The role of estrogen in the initiation of breast cancer

Abstract

Estrogens are considered to play a major role in promoting the proliferation of both the normal and the neoplastic breast epithelium. Their role as breast carcinogens has long been suspected and recently confirmed by epidemiological studies. Three major mechanisms are postulated to be involved in their carcinogenic effects: stimulation of cellular proliferation through their receptor-mediated hormonal activity, direct genotoxic effects by increasing mutation rates through a cytochrome P450-mediated metabolic activation, and induction of aneuploidy. Recently it has been fully demonstrated that estrogens are carcinogenic in the human breast by testing in an experimental system the natural estrogen 17beta-estradiol (E(2)) by itself or its metabolites 2-hydroxy, 4-hydroxy, and 16-a-hydroxy-estradiol (2-OH-E(2), 4-OH-E(2), and 16-alpha-OH E(2)), respectively, by inducing neoplastic transformation of human breast epithelial cells (HBEC) MCF-10F in vitro to a degree at least similar to that induced by the chemical carcinogen benz(a)pyrene (BP).
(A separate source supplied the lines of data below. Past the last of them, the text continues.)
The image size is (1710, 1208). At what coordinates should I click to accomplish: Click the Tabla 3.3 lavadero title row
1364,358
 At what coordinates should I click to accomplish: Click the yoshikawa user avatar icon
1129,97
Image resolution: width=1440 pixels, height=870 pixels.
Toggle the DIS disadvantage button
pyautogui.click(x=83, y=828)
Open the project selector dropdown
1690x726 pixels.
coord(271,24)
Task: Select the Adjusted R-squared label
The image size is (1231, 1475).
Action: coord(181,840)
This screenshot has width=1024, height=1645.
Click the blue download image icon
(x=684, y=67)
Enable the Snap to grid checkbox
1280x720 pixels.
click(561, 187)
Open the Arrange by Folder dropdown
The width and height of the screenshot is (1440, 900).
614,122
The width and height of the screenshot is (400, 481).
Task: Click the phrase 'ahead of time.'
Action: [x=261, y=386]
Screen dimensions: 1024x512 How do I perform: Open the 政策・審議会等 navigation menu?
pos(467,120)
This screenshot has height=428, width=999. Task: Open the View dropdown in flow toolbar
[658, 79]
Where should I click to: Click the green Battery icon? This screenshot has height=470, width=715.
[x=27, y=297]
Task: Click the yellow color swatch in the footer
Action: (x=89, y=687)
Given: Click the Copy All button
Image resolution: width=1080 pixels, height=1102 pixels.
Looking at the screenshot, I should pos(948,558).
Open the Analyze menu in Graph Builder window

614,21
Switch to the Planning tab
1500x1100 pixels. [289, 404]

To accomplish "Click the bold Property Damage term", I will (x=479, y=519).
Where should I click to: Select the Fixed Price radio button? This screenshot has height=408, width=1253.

Neither Tamoxyfen (TAM) nor ICI-182,780 abrogated the transforming efficiency of estrogen or its metabolites. The E(2) induced expression of anchorage independent growth, loss of ductulogenesis in collagen, invasiveness in Matrigel, is associated with the loss of 9p11-13 and only invasive cells that exhibited a 4p15.3-16 deletion were tumorigenic. Tumors were poorly differentiated ER-alpha and progesterone receptor negative adenocarcinomas that expressed keratins, EMA and E-cadherin. The E(2) induced tumors and tumor-derived cell lines exhibited loss of chromosome 4, deletions in chromosomes 3p12.3-13, 8p11.1-21, 9p21-qter, and 18q, and gains in 1p, and 5q15-qter. The induction of complete transformation of the human breast epithelial cell MCF-10F in vitro confirms the carcinogenicity of E(2), supporting the concept that this hormone could act as an initiator of breast cancer in women. This model provides a unique system for understanding the genomic changes that intervene for leading normal cells to tumorigenesis and for testing the functional role of specific genomic events taking place during neoplastic transformation.

Figure 1

MCF-10F cells are proliferating cells (Ki67 positive), E₂R (estrogen receptor) and PgR (progesterone receptor) negative.

Figure 2

Anchorage independent growth is only observed in MCF-10F cells transformed with estradiol forming colonies of 100 micros in diameter.

Figure 3

A) MCF-10F cells in collagen matrix form ductules, B) MCF-10F cells transformed with 70nM of E₂ have lost the ability to form ductules and C) form solid masses. Phase contrast micrographs, X20)

Figure 4

A)Invasion of f MCF-10F Control cells and B) E₂70nM transformed cells.

Figure 5

A-D) Palpable tumor formed by E₂ 70nM-C5 cells.

Figure 6

Histological section of an invasive adenocarcinoma growing in the fat pad of a SCID mouse (H&E, 10X).

Figure 7

Comparative Genomic Hybridization (CGH) that is a molecular cytogenetic method for screening gains and losses at chromosomal and sub chromosomal levels.

Figure 8

Schematic representation of the cumulative genomic changes observed in the MCF10F cells transformed with 17 beta estradiol.